À ces mots, elle se dirigea vers la porte et se retira en traînant encore ses pantoufles sur le parquet. Hermann l’entendit pousser la porte de l’antichambre, et vit un instant après une figure blanche passer dans la rue et s’arrêter devant la fenêtre comme pour le regarder.

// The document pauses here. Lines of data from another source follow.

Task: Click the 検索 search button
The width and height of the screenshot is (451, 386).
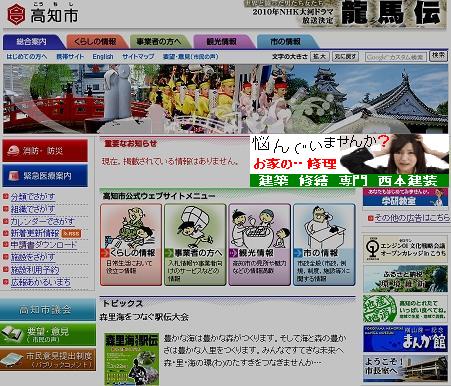Action: (x=438, y=56)
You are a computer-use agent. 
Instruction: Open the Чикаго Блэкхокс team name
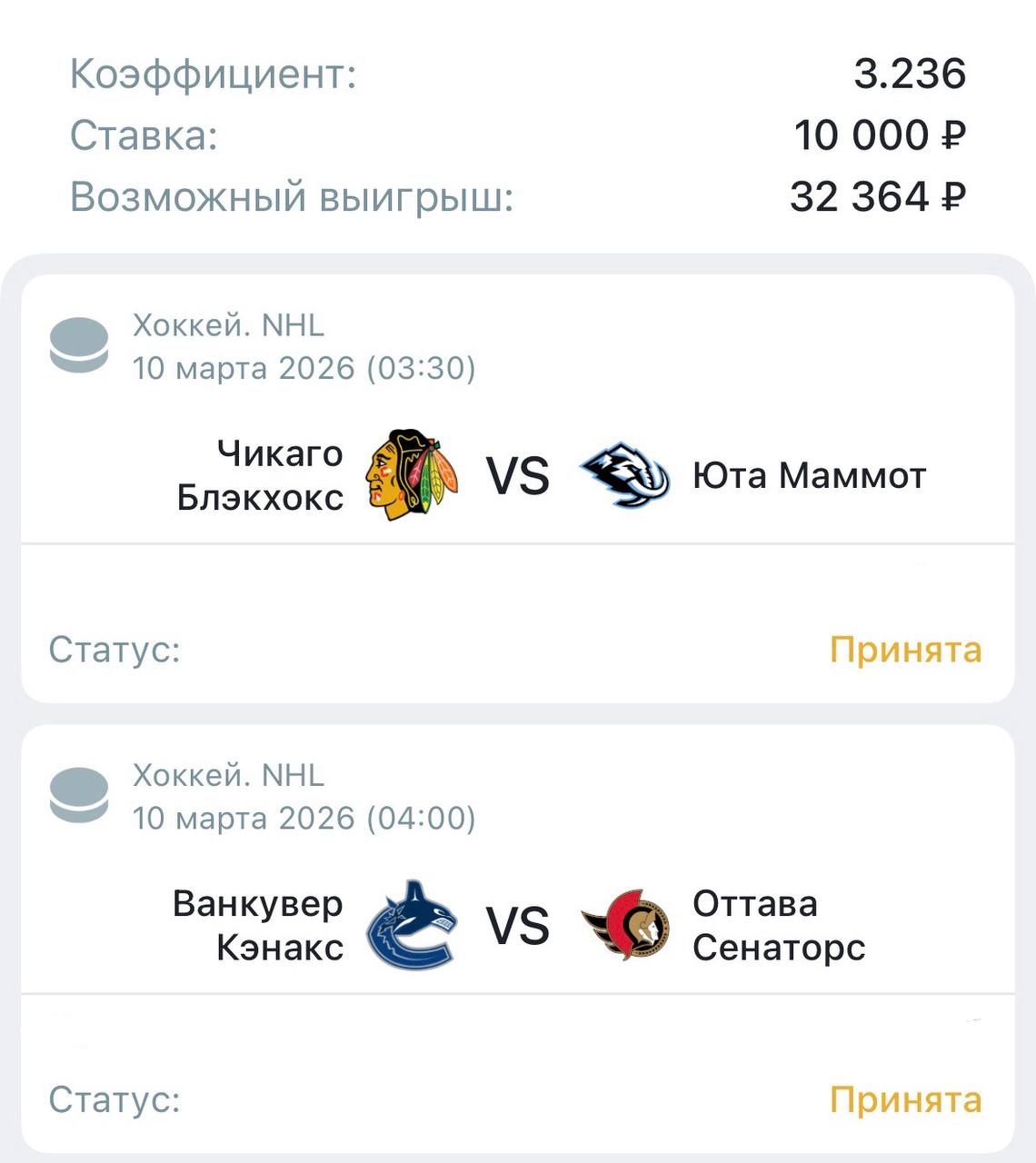coord(261,475)
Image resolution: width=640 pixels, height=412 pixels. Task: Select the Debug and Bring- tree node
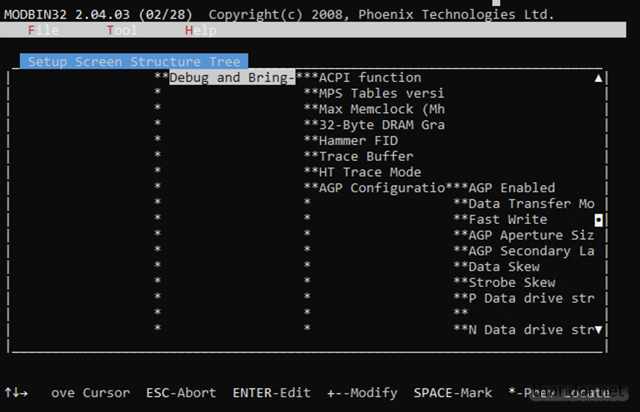232,77
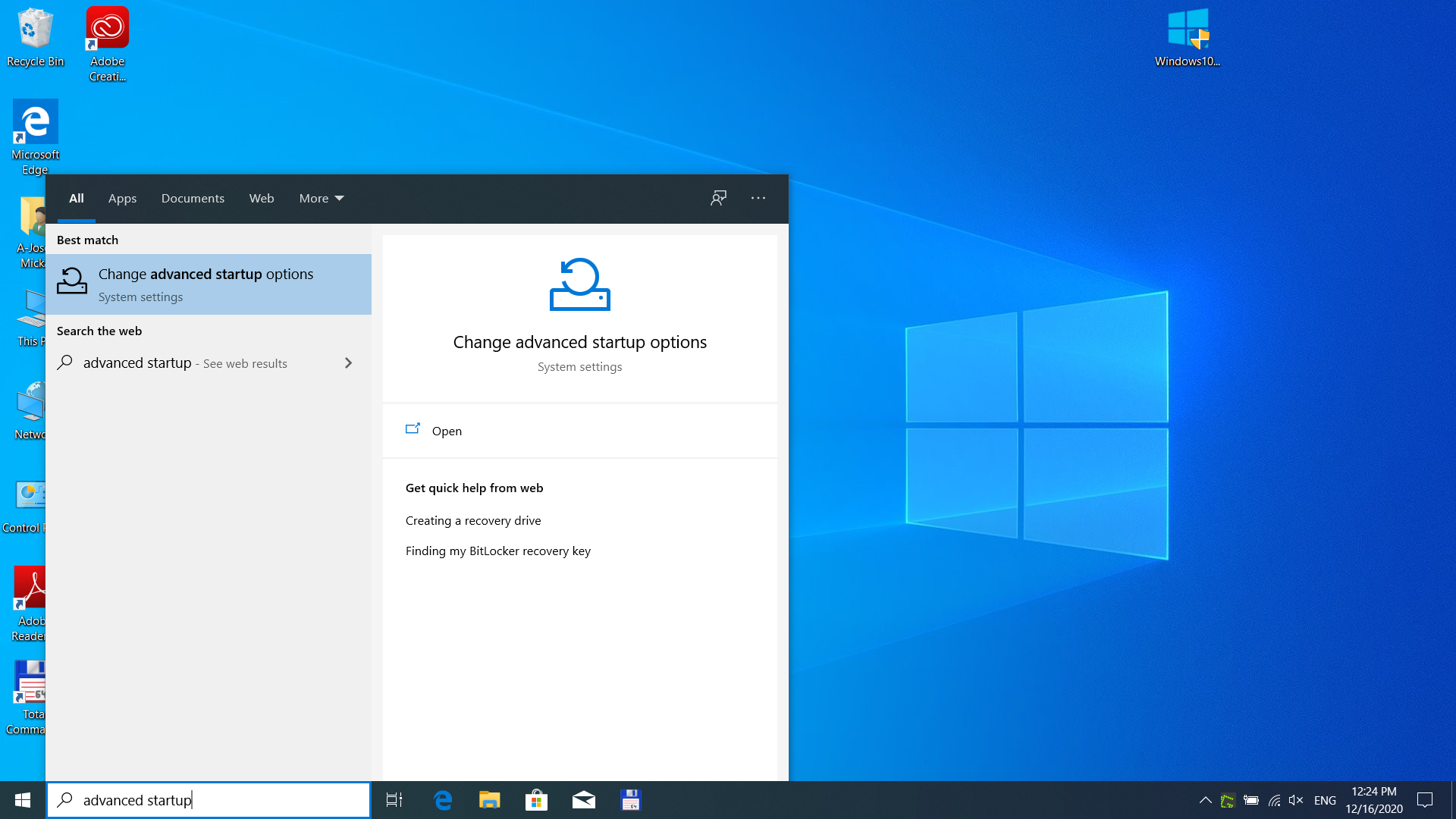Open the Finding my BitLocker recovery key link
Screen dimensions: 1456x819
498,550
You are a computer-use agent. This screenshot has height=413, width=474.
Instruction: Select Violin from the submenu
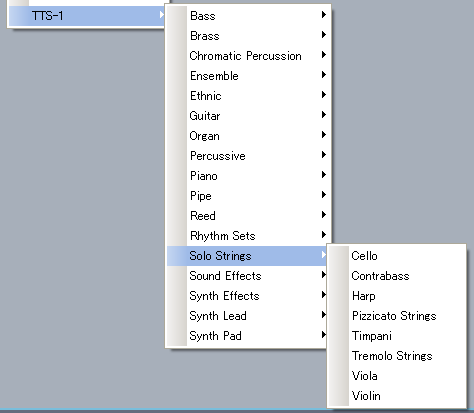[397, 396]
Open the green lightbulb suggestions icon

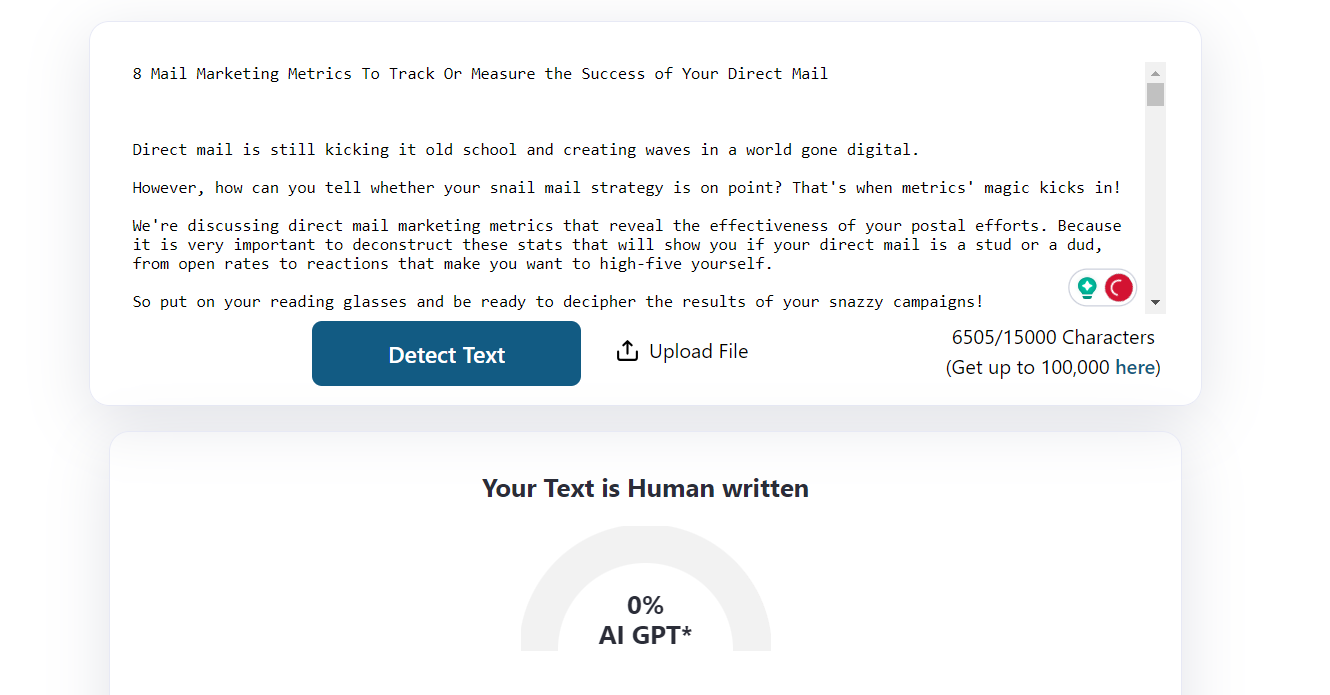point(1087,288)
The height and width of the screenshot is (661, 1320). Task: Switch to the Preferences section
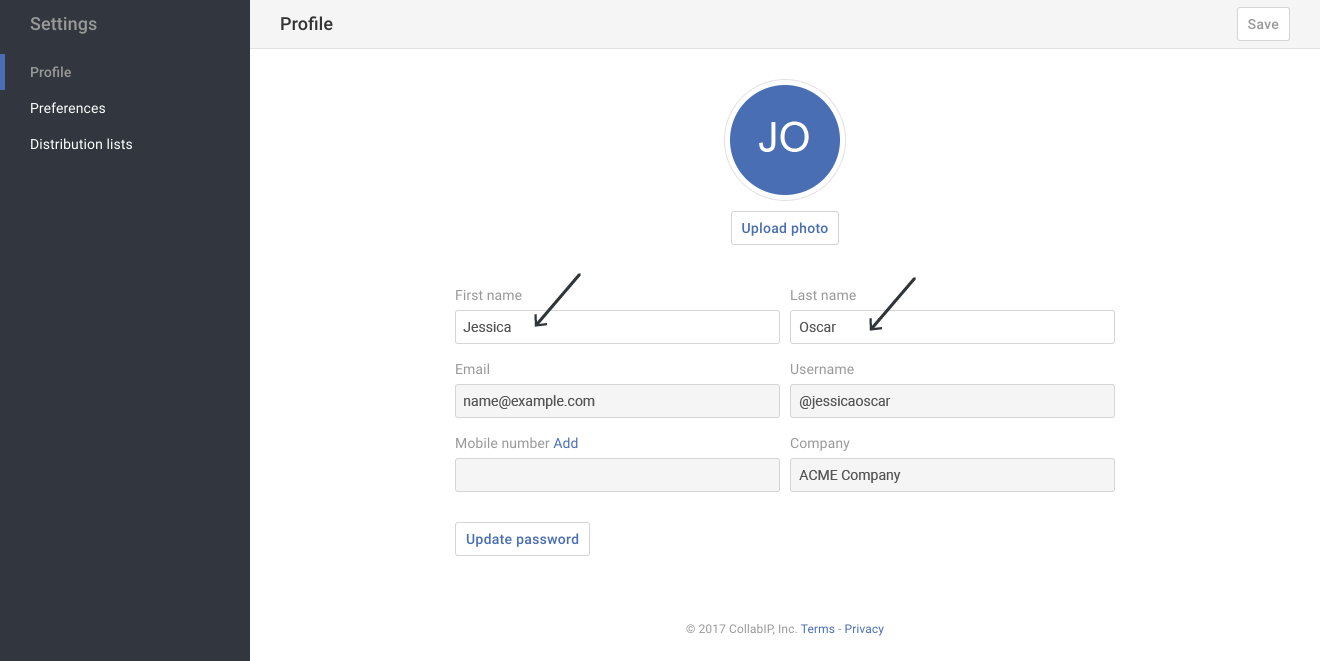coord(67,108)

Hermann demeura quelque temps tout abasourdi; il se leva et entra dans l’antichambre. Son denschik, ivre comme à l’ordinaire, donnait couché sur le parquet. Il eut beaucoup de peine à le réveiller, et n’en put obtenir la moindre explication. La porte de l’antichambre était fermée à clé. Hermann rentra dans sa chambre et écrivit aussitôt toutes les circonstances de sa vision.
VI
Deux idées fixes ne peuvent exister à la fois dans le monde moral, de même que dans le monde physique deux corps ne peuvent occuper à la fois la même place. Trois-sept-as effacèrent bientôt dans l’imagination de Hermann le souvenir des derniers moments de la comtesse. Trois-sept-as ne lui sortaient plus de la tête et venaient à chaque instant sur ses lèvres. Rencontrait-il une jeune personne dans la rue:
«Quelle jolie taille! disait-il; elle ressemble à un trois de cœur.»
On lui demandait l’heure; il répondait: «Sept de carreau moins un quart.»
Tout gros homme qu’il voyait lui rappelait un as. Trois-sept-as le suivaient en songe, et lui apparaissaient sous maintes formes étranges. Il voyait des trois s’épanouir comme des magnolia grandiflora. Des sept s’ouvraient en portes gothiques; des as se montraient suspendus comme des araignées monstrueuses. Toutes ses pensées se concentraient vers un seul but: comment mettre à profit ce secret si chèrement acheté? Il songeait à demander un congé pour voyager. À Paris, se disait-il, il découvrirait quelque maison de jeu où il ferait en trois coups sa fortune. Le hasard le tira bientôt d’embarras.
Il y avait à Moscou une société de joueurs riches, sous la présidence du célèbre Tchekalinski, qui avait passé toute sa vie à jouer, et qui avait amassé des millions, car il gagnait des billets de banque et ne perdait que de l’argent blanc. Sa maison magnifique, sa cuisine excellente, ses manières ouvertes, lui avaient fait de nombreux amis et lui attiraient la considération générale. Il vint à Pétersbourg. Aussitôt la jeunesse accourut dans ses salons, oubliant les bals pour les soirées de jeu et préférant les émotions du tapis vert aux séductions de la coquetterie. Hermann fut conduit chez Tchekalinski par Naroumof.